JOURNALISM education is one of the great unmentionables in the industry.
If, like me, you attended university as an undergraduate but received your training on the job, from senior colleagues, then you’re likely to think that the words ‘journalism’ and ‘education’ don’t go together.
Currently, I straddle both worlds because I work in the business and also teach it too. On bad days, you fall between the stools; on good days, you enjoy being among the next generation of journalists who are keen to enter our curious and – these days – bruised industry.
My specialist area within the industry has always been in-depth investigative-based articles and programmes. I’ve worked in the UK, Europe, the USA and elsewhere internationally, pursuing stories for Channel 4, the BBC and almost every broadsheet in the UK.
For several years, I have been both working within the industry, doing these investigations, and simultaneously teaching the subject to both undergraduate and postgraduate students.
Recently, I have been genuinely heartened with the positive attention an investigative journalism course I run at Napier University, in Edinburgh, has received in the trade press – and over-the-moon that Strathclyde University has asked me to develop a Masters course in Investigative Journalism for national and international students there.
The ground-breaking part of the formula is that fact that the students I teach work on ‘real’ cases – allowing them to call actual contacts; chase down real leads; then write their work up for online publication. Finding good cases to work on, is easy – choosing them is the tricky part.
Mistakes are made; success chalked up; and we all learn as we go along. One of the key elements is exploding the myth that investigations cost big bucks: they don’t. But they do take effort and commitment.
There’s no other course like it in the UK and – as far as I am concerned – Scotland is the best place for it to happen. Sure, the media in Scotland is taking a battering right now, and I know many colleagues lose heart because, instead of working for Ben Bradlee, lead-from-the-front type of editors, they find themselves labouring under passionless editors of formerly feisty titles who are invisible in their own newsrooms and who also adopt a palpable “we’re all doomed” vibe during editorial meetings.
But it’s maybe worth noting that Scotland has, in its own modest way, quietly made its mark in investigative journalism. For example, BBC Scotland’s Frontline, whilst sometimes uneven, has stayed committed to its remit and has chalked up some decent successes, nationally, and now has the award-winning Liam McDougall, formerly of the Sunday Herald, on-board.
Neil Mackay, from the same title, causes plenty of ripples with his work, including his ambitious, recent Iraq title, ‘The War On Truth’.
Former British Press Award Feature Writer of the Year, Michael Teirney, from The Herald magazine, has produced in-depth work from the Middle East which is simply world-class; and other journalists – they know who they are – have caused plenty of pulses at Holyrood to quicken because of their wickedly energetic usage of the FOI Act.
Yes, it’s early days, but maybe a new defiant spirit of Scottish muckraking is starting to take hold.

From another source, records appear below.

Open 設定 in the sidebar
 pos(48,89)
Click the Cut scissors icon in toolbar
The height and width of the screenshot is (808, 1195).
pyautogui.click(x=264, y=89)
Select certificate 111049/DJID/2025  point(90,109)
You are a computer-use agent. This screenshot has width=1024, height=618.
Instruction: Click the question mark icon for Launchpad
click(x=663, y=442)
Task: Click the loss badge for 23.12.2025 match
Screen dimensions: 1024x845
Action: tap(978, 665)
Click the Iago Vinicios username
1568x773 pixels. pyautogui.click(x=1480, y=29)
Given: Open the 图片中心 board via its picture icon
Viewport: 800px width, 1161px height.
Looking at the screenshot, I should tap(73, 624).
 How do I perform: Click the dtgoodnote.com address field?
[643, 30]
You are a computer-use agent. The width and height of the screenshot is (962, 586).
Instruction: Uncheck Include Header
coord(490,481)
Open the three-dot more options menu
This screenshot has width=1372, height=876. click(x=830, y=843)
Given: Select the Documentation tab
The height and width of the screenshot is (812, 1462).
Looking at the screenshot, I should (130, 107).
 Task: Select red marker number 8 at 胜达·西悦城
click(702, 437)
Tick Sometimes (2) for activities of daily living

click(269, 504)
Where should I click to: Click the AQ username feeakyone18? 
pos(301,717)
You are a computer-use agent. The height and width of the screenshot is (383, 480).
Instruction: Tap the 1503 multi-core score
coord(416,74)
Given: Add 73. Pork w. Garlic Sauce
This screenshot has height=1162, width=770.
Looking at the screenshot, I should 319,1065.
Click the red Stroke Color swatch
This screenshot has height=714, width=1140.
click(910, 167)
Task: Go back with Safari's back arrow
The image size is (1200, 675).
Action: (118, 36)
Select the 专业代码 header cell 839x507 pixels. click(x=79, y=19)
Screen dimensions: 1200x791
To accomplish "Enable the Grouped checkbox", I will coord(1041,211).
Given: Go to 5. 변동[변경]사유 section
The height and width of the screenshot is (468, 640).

From discussions with both regional title editors and students, I know the single greatest asset to make students employable is helping to train them to sweat on stories and turn up something original from sheer hard shoe-leather reporting.
Maybe some of the eager faces I am seeing on a weekly basis will be the builders of a new investigative-led era of print and online reporting, which – as recent cutting-edge research in the States on investigative projects has proved beyond a doubt – actually produces unique, sellable, powerful, agenda-setting, and hard-hitting journalism that website newspaper subscribers – the Holy Grail of the industry’s future – will be willing to shell out cash to read.
That’s a goal I’ll raise a toast to over the festive period.
Eamonn O’Neill
Eamonn O’Neill is a freelance journalist currently contracted to The Herald and is contributing editor at Esquire magazine. He was runner-up in the inaugural Paul Foot Award for Investigative Journalism – last year.